Source document |
-- Opening Marker --


“Part Three: The Patient Examines the Doctor” is Broyard’s indictment of modern doctor-patient relations. In this essay, the author argues that doctors should reveal more of themselves to their patients, creating a more personable and healing relationship. To argue this point, Broyard details his own experiences with his various doctors. These men were all described as interacting with patients with the same detachment of a mechanic fixing a car. Ideally, Broyard’s doctor would enter into a complex relationship with his patients, treating them as human beings rather than broken machine parts. The most striking of these descriptions is of his first urologist, who was a nondescript looking man who hardly spoke to Broyard. To compensate for the disappointment he felt towards these doctors, the author recounts spending time dreaming up his ideal physician. Broyard believes that, though it would make the doctor more vulnerable, his vision of a more personable doctor-patient relationship would be mutually beneficial.

-- Closing Marker --

Supplied material |
-- Opening Marker --

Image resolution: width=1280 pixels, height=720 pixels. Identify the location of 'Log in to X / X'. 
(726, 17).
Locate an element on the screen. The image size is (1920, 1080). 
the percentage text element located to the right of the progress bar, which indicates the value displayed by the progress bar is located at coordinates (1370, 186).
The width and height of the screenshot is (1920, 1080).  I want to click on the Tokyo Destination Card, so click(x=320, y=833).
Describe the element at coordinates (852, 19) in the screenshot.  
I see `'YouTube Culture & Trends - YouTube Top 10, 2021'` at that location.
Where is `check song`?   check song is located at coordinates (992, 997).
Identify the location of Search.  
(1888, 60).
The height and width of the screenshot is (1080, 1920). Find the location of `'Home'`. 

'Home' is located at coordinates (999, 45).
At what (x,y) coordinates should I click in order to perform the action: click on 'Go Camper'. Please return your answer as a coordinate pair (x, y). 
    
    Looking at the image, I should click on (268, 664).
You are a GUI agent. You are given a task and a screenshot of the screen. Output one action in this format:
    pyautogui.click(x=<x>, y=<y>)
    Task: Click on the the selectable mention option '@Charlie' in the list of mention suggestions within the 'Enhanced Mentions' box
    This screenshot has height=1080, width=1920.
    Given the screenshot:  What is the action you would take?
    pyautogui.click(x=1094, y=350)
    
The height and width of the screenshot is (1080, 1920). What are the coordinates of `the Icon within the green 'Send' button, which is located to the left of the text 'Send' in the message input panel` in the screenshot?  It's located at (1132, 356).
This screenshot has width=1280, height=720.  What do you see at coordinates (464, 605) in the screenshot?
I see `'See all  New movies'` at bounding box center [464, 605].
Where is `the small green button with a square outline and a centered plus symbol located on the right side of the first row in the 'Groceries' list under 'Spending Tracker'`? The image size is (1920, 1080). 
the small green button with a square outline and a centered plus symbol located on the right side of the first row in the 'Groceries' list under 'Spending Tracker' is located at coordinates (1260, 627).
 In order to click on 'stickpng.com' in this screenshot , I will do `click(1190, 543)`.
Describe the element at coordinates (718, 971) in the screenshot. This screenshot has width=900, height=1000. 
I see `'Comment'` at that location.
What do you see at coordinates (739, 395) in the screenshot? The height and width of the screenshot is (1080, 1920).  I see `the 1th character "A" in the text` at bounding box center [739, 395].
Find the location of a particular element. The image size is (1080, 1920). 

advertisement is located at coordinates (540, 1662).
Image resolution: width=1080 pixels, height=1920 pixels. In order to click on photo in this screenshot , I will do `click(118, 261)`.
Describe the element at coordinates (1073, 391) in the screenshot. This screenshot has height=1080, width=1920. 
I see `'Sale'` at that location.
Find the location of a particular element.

-- Closing Marker --

Assignment A |
Answer these questions using the summary of Broyard's essay.
(i) According to Broyard, what should doctors reveal more of to their patients?
(ii) Which of Broyard's doctors gets the most striking description?
(iii) What did the author spend time doing to make up for his disappointment in his doctors?
Assignment B |
Does each statement agree with the summary of Broyard's essay? Answer yes or no, and quote the words that decide it.
(i) Broyard's doctors dealt with patients the way a mechanic deals with a car.
(ii) Broyard thinks a more personable relationship would help only the patient.
(iii) Broyard's first urologist talked with him at length.
Assignment C | Carry the summary of Broyard's essay on past its last sentence.

Answer space A |
(i) More of themselves.
(ii) His first urologist.
(iii) Dreaming up his ideal physician.

Answer space B |
(i) Yes: "interacting with patients with the same detachment of a mechanic fixing a car"
(ii) No: "would be mutually beneficial"
(iii) No: "hardly spoke to Broyard"

Answer space C |
“Part Four: JOURNAL NOTES May-September, 1990” breaks from the formula of the first three parts in that it is a compilation of random journal notes. Here, the reader is offered insight into Broyard’s creative process and private fears. Within these fragments are the beginnings of Broyad’s main thesis points including the necessity of developing one’s own style for illness and the necessity of a personal relationship with one’s doctor. The journal notes also reveal a more vulnerable side of the author, detailing his personal fears and regrets.

“Part Five: The Literature of Death 1981-1982” was written before Anatole Broyard fell sick with cancer. Broken up into five small parts, it explores an emerging pattern of death literature that Broyard saw coming out of the late 1970s and early 1980s. These books, unlike the self-help movements of the 1960s, essentially taught one how to face death and how to die. Broyard believes that people have forgotten how to deal with death and dying because the once communal process became a solitary in the eighteenth century. He suggests that the rash of literature that had emerged as he wrote could lead to a true understanding and acceptance of death in the twentieth century. To illustrate this point, Broyard names several books that he finds particularly significant, namely, Lisl Goodman’s Death and the Creative Life and Ernest Becker’s The Denial of Death. Finally, Broyard recounts the story of his writer friend Paul Breslow who died of cancer. Breslow spent his final days writing a novel that was never completed. His unflinching desire to finish his final work even in the face of immense pain, proves to Broyard that having one’s own style of illness, be it through the creation of art or other means, is an essential aspect of the dying process.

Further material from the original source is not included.